There can be little doubt that a commitment to laissez‐faire is the most distinctive and controversial aspect of the libertarian program, at least in the democracies of North America and Western Europe. Although support for civil liberties is hardly unanimous in these countries, libertarian positions on personal freedom have considerable support from nonlibertarians across the political spectrum, and particularly from the left. In contrast, even in the United States, with a political culture that has traditionally been most market‐ friendly, laissez‐faire economic policy has few adherents. The politicians most critical of state ownership and regulation are primarily opponents of more state ownership and regulation, rather than proponents of the radical privatization and deregulation measures a true laissez‐faire system would require.

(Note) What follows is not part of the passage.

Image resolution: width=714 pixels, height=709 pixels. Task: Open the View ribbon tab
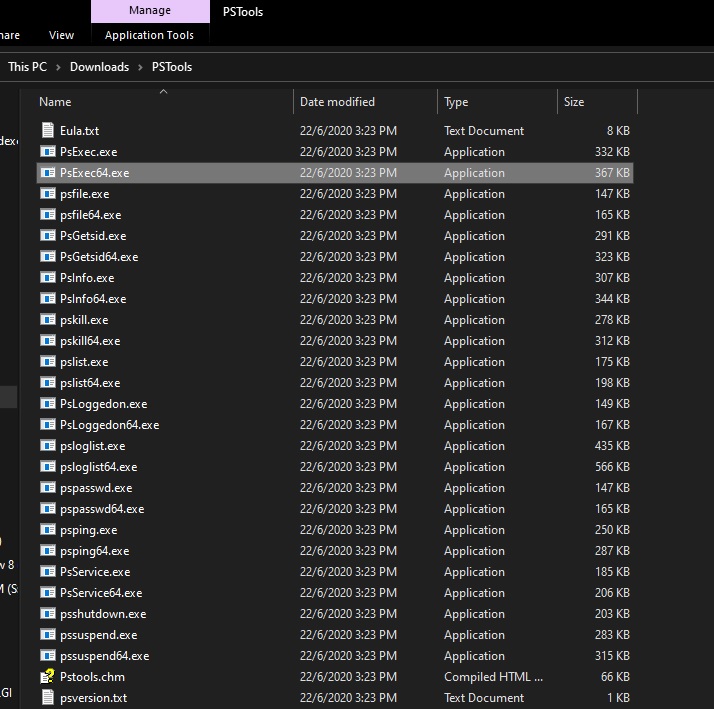click(61, 35)
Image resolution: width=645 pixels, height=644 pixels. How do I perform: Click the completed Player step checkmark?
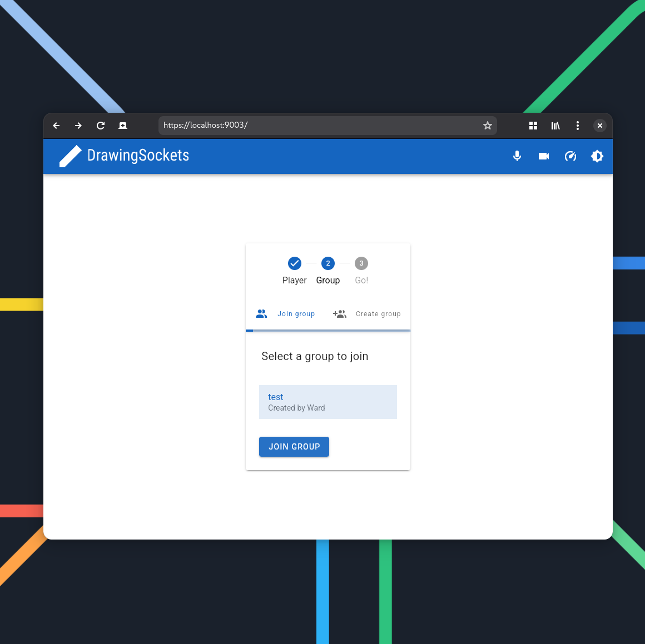[x=295, y=263]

Although laissez‐faire has often been equated with disorder and even lawlessness, this equivalence is, in fact, a caricature put forward by its critics. As Ludwig von Mises observed, “The alternative is not plan or no plan. The question is whose planning? Should each member of society plan for himself, or should a benevolent government alone plan for them all?” Laissez‐faire is as much defined by what it forbids as by what it allows. Under laissez‐faire, it would at once be legally permissible to use one’s own property however one desires and legally forbidden to use that property to harm others or to employ the property of others without their consent. Similarly, it would be legal for parties to make almost any voluntary contract they desired involving their own property and illegitimate to violate such a contract. In summary, a policy of laissez‐faire entails that individuals and voluntarily formed groups would have the liberty to use their own property, singly or conjointly, in any way they choose, always provided that they did not infringe these same rights of others.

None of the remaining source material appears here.